Segundo o analista de SAFRAS & Mercado, Fernando Henrique Iglesias, a tendência é por um abastecimento complicado durante o último trimestre18. Isso deve manter sustentação aos preços. O país teve uma safrinha extremamente prejudicada por estiagens e geadas e passada a sazonalidade de pressão da colheita, a oferta deve ser reduzida e as cotações podem voltar a subir.

No balanço dos últimos sete dias, entre a quinta-feira (09 de setembro) e esta quinta-feira (16 de setembro), o milho em Campinas/CIF na venda subiu de R$ 95,00 para R$ 96,00 a saca, alta de 1,0%. Na região Mogiana paulista, o cereal se manteve estável em R$ 93,00 a saca.

Em Cascavel, no Paraná, no comparativo semanal, o preço subiu de R$ 93,00 para R$ 96,00 a saca, alta de 3,2%. Em Rondonópolis, Mato Grosso, a cotação permaneceu estável em R$ 84,00. Já em Erechim, Rio Grande do Sul, o valor se manteve na venda em R$ 98,00.

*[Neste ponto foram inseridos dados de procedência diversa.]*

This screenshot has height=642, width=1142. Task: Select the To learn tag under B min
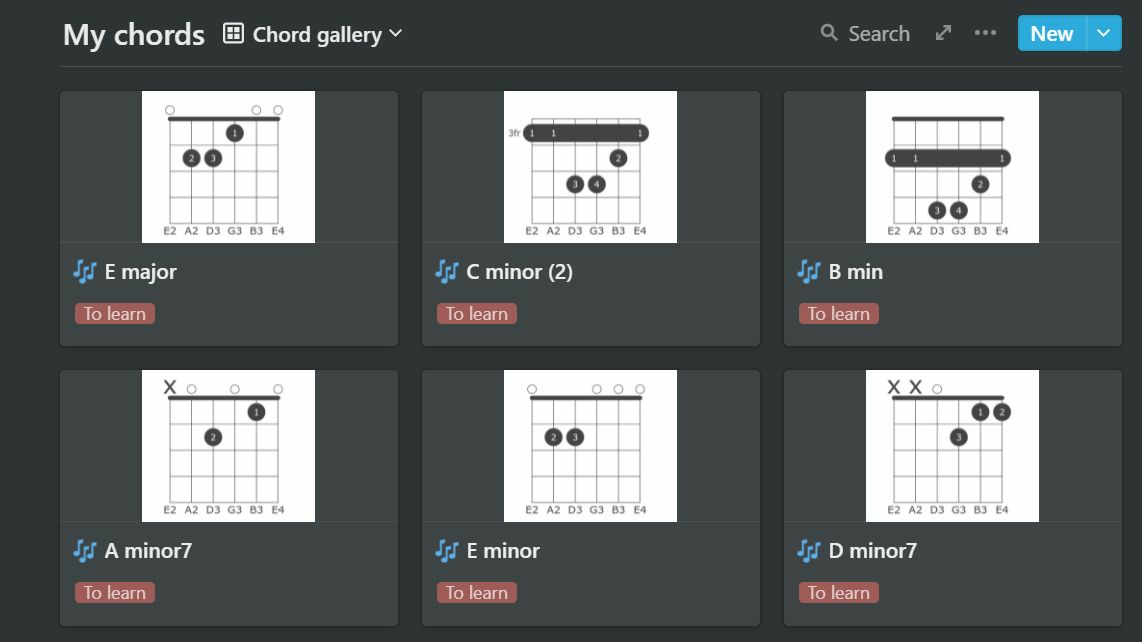click(x=839, y=314)
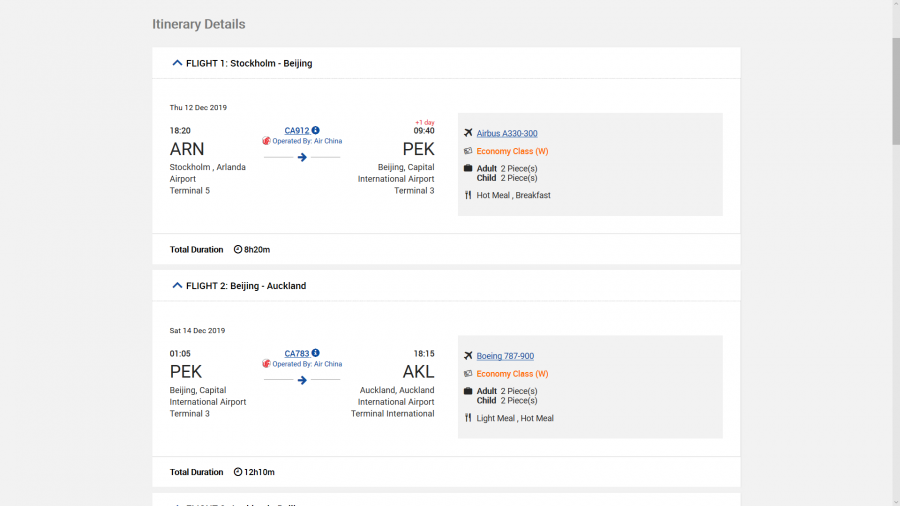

Em Uberlândia, Minas Gerais, a cotação recuou de R$ 96,00 para R$ 95,50 (-0,5%). E em Rio Verde, Goiás, o mercado caiu na venda de R$ 88,00 para R$ 84,00 a saca, baixa de 4,55%.

Exportações

As exportações de milho do Brasil apresentam receita de US$ 246,32 milhões em setembro (7 dias úteis), com média diária de US$ 35,19 milhões. A quantidade total de milho exportada pelo país ficou em 1,26 milhão de toneladas, com média de 179,95 mil toneladas. O preço médio da tonelada ficou em US$ 195,50. Os dados são do Ministério da Indústria, Comércio e Serviços e foram divulgados pela Secretaria de Comércio Exterior.

Em relação a setembro de 2020, houve baixa de 28,85% no valor médio diário da exportação, perda de 40,68% na quantidade média diária exportada e valorização de 19,95% no preço médio.

Segundo levantamento semanal da Associação Nacional dos Exportadores de Cereais (ANEC), as exportações brasileiras de milho deverão ficar em 2,92 milhões de toneladas em setembro. Em setembro do ano passado, o Brasil exportou 5,76 milhões de toneladas. Em agosto, os embarques do cereal somaram 4,19 milhões de toneladas. As exportações do ano devem somar até 13,06 milhões de toneladas até o final deste mês.